#### SUPPLIED TEXT:
/---

Sanderson v. Salmon River Canal Co.
Decision Date | 06 August 1921 |
Parties | THOMAS SANDERSON, Plaintiff, v. SALMON RIVER CANAL COMPANY, a Corporation, Defendant |
Court | Idaho Supreme Court |
CAREY ACT PROJECT-WATER RIGHTS-PRIORITIES.
As between contract holders under a Carey Act project, claiming under the same appropriation, who have applied the water beneficially to the land, there are no priorities.
Original mandamus proceeding to compel delivery of irrigation water. Application of defendant to amend answer. Granted in part and denied in part.
Defendant's application granted in part and denied in part.
E. M. Wolfe and J. F. Martin, for Plaintiff.
All contracts sold under the Carey Act and under the contracts with the state are of equal right and of equal priority. (State v. Twin Falls Canal Co., 21 Idaho 410, 121 P 1039, L. R. A. 1916F, 236; Sanderson v. Salmon River Canal Co., ante, p. 145, 199 P. 999; Jackson v Indian Creek Reservoir etc. Co., 16 Idaho 430, 101 P. 814.)
Jas. R. Bothwell and Turner K. Hackman, for Defendant.
Richards & Haga, Amici Curiae.
The early purchasers could not, without their consent, have their vested rights impaired and diminished until they could neither get title to their lands nor reclaim their lands sufficiently to raise profitable crops.

\---

#### COLLECTED DATA:
/---

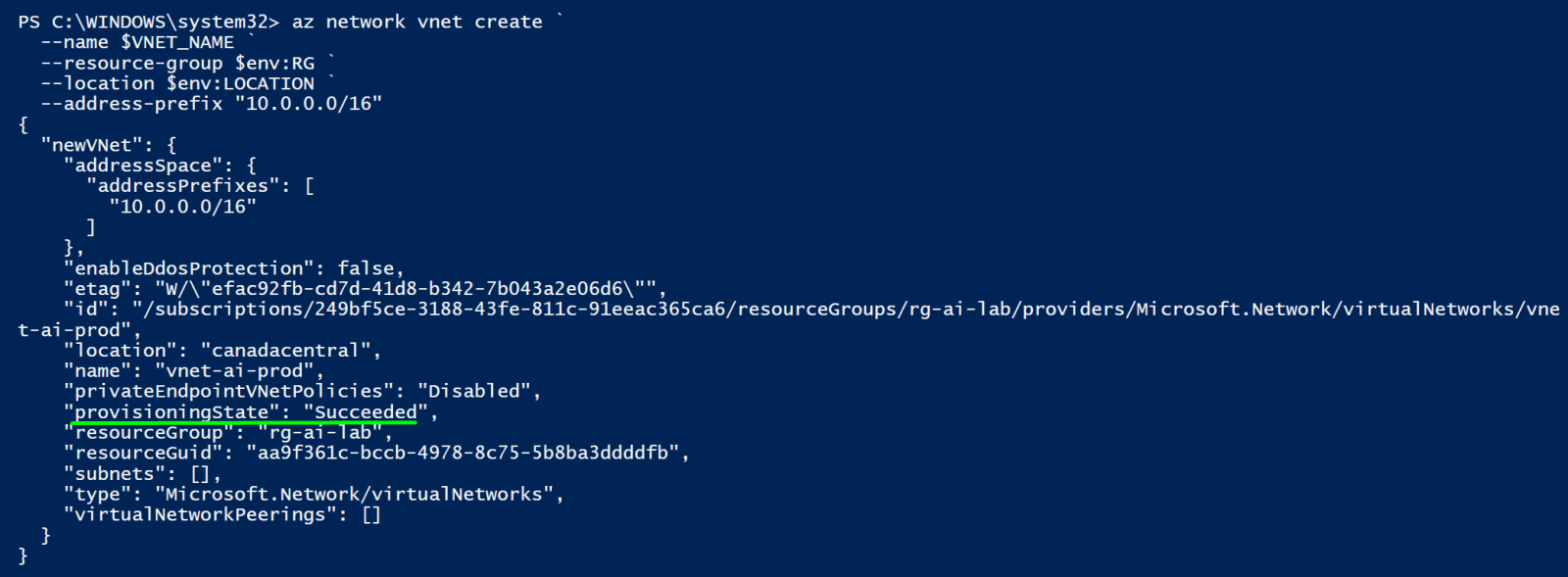Click the 'az network vnet create' command text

\---

#### PROBLEM REQUIREMENTS:
Answer from the case summary above:
(a) Which court decided the case, and on what date?
(b) Who appeared for the plaintiff?
(c) How was the defendant's application to amend its answer resolved?

#### CORRECT ANSWER:
(a) The Idaho Supreme Court, on 06 August 1921.
(b) E. M. Wolfe and J. F. Martin.
(c) It was granted in part and denied in part.